Tout un peuple poussait un long soupir de soulagement, et regardait autour de lui avec l’air de joie et de délivrance d’un homme qui, au sortir d’un affreux cauchemar, voyant des visages amis à son chevet, comprend que le mauvais rêve est passé.

On n’entendait que des paroles d’espoir, des vœux héroïques, des promesses de dévouement. La foule invoquait la République, comme une sorte de talisman qui devait la sauver de tous les dangers, lui donner l’énergie et le pouvoir de briser tous les obstacles.

De l’Empire, on ne parlait guère ; je crois même qu’on n’y pensait plus.

L’Empire, c’était le passé, c’était la honte, c’était la mort, et le peuple de Paris, avec cette admirable faculté qui fait sa grandeur et qui le perd, vivait déjà dans l’avenir, enivré par son propre idéal, jugeant avec les élans de son cœur, trop plein de généreuses aspirations, de nobles vouloirs et d’héroïsme instinctif, pour que la haine y trouve place.

Ce peuple martyr, ce peuple messie, sait lutter et mourir : il ne sait pas haïr !

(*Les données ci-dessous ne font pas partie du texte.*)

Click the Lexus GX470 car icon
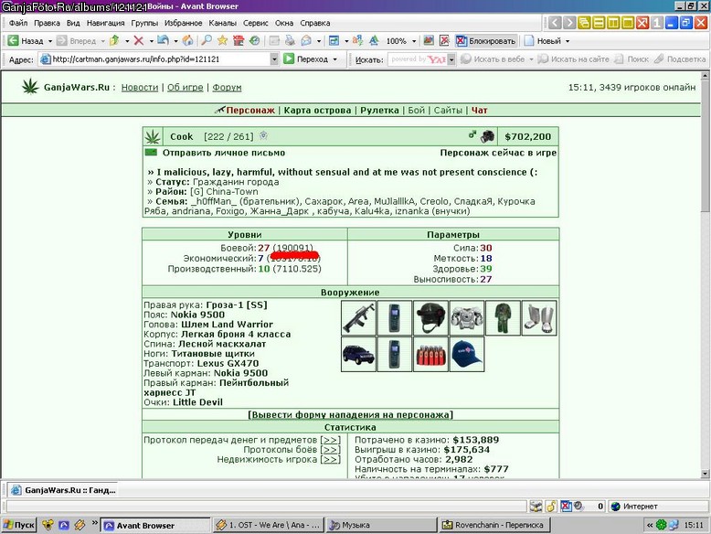711x534 pixels. (358, 354)
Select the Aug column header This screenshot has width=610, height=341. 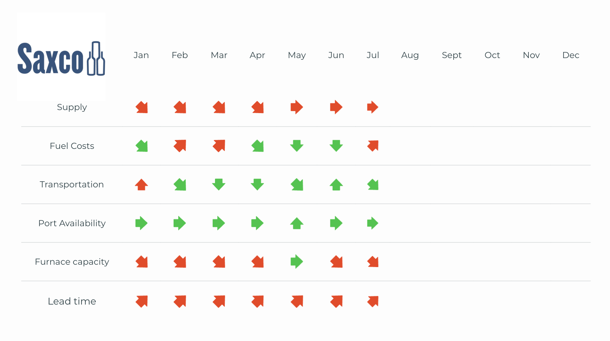pyautogui.click(x=410, y=55)
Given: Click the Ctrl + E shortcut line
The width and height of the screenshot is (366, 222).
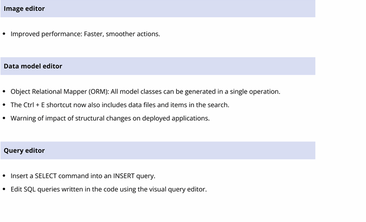Looking at the screenshot, I should pos(120,105).
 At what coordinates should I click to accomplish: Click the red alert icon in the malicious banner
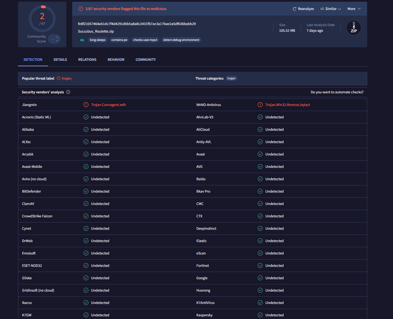coord(81,9)
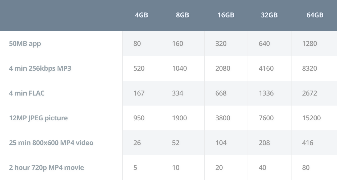Click the 12MP JPEG picture row label
337x180 pixels.
tap(38, 118)
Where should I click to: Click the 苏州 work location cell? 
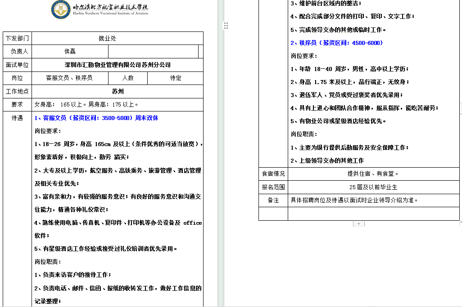point(118,91)
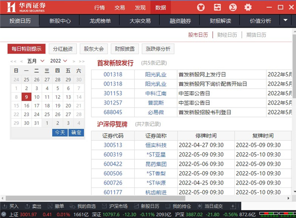Click the 卖出 sell icon in bottom bar
The image size is (296, 218).
(34, 206)
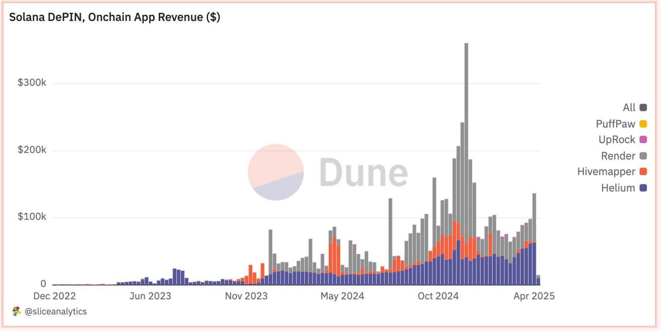This screenshot has height=331, width=661.
Task: Select the $300k y-axis label
Action: 32,83
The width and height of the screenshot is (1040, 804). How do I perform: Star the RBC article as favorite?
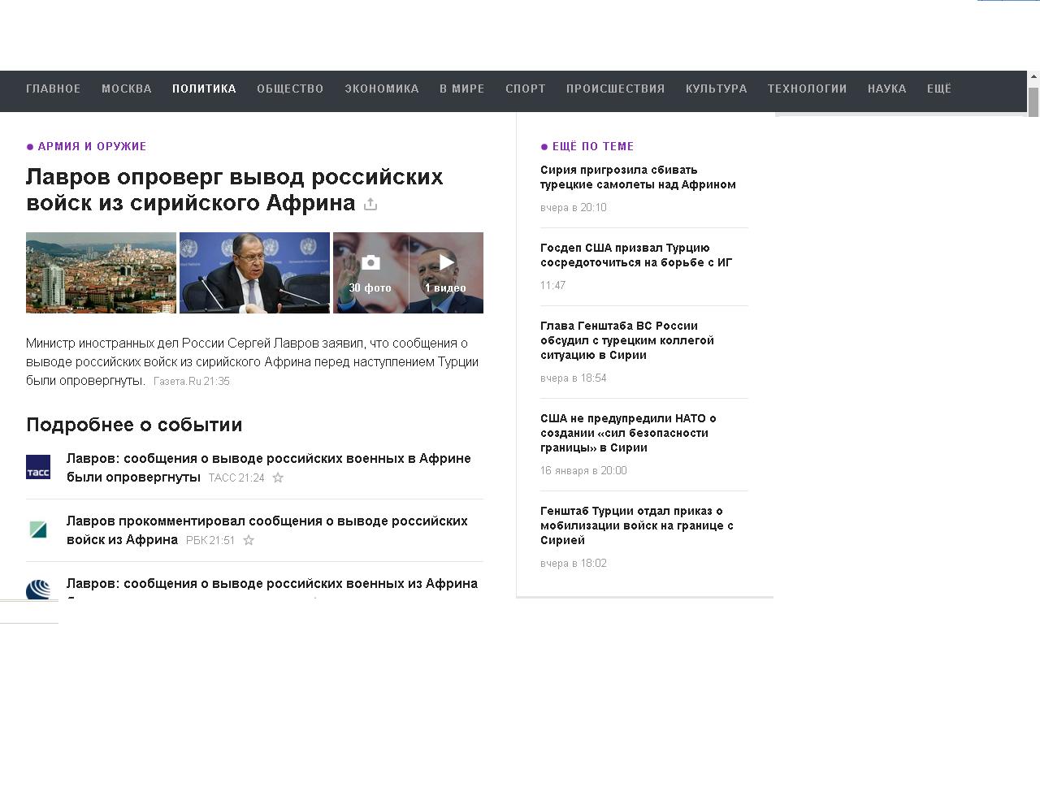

C’est pour cela qu’il succombe.

Il marche en avant, les yeux fixés sur son but, but éloigné, but élevé, et, comme l’astronome de la fable, il ne voit pas l’abîme béant creusé sous ses pas. Il rêve l’affranchissement du monde, le bonheur de l’humanité ; il y court d’une course folle et sublime, et trébuche sur un Jules Favre, ou sur un Thiers, qui l’assassine lâchement par derrière.